# [TASK STATEMENT]
Within the data below, find the string "computer" and return each line where it occurs.
*** PROVIDED DATA Section Begins ***
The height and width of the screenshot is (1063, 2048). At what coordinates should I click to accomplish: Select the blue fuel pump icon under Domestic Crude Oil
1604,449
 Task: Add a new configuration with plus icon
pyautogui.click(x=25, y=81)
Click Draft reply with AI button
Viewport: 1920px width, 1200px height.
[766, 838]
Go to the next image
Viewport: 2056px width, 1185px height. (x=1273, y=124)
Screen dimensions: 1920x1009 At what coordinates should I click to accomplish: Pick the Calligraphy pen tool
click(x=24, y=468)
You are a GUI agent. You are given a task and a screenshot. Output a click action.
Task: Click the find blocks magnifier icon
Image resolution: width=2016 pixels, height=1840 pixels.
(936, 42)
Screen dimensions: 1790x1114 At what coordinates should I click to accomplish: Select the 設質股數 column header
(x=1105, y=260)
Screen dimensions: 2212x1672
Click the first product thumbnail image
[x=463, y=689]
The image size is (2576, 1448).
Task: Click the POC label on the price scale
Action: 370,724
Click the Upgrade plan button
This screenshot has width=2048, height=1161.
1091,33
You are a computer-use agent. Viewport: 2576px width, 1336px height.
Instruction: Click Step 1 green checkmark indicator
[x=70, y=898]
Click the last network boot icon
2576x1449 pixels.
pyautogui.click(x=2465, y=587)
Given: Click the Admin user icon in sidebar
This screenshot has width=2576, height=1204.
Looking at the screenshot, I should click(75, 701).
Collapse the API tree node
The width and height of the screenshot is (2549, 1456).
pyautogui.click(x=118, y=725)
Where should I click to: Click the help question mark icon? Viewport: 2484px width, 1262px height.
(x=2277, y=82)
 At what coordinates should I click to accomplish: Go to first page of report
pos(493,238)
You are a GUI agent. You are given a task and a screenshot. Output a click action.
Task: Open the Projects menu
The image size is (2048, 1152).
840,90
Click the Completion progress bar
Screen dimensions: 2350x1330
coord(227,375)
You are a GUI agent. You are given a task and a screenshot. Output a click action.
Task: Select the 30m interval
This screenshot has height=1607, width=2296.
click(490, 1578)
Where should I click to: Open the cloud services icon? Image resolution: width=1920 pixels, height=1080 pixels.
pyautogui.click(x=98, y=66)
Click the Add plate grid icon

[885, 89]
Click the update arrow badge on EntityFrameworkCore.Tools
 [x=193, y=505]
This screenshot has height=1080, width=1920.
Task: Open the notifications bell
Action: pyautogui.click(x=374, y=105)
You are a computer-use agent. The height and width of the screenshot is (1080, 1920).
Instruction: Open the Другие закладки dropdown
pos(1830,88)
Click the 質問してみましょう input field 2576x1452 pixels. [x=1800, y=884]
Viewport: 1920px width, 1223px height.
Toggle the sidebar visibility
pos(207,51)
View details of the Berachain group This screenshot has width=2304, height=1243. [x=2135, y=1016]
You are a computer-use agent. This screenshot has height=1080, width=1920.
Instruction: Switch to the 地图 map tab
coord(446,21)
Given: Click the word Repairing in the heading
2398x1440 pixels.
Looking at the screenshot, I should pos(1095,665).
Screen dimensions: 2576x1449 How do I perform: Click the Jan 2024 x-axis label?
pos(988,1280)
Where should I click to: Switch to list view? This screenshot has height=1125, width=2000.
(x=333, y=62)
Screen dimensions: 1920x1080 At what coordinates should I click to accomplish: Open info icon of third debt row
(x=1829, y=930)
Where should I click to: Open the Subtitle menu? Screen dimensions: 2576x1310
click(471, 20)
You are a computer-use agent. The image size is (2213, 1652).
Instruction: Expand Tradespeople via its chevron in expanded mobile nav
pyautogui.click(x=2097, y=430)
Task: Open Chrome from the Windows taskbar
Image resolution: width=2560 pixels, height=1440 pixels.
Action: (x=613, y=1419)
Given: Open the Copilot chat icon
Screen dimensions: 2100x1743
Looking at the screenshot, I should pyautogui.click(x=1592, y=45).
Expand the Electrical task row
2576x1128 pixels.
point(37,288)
*** PROVIDED DATA Section Ends ***
# [OUTPUT OF THE EXERCISE]
You are a computer-use agent. Viewport: 2576px width, 1336px height.
You are a computer-use agent. The height and width of the screenshot is (1080, 1920).
You are a computer-use agent. This screenshot has height=1080, width=1920.
You are a computer-use agent. The image size is (2213, 1652).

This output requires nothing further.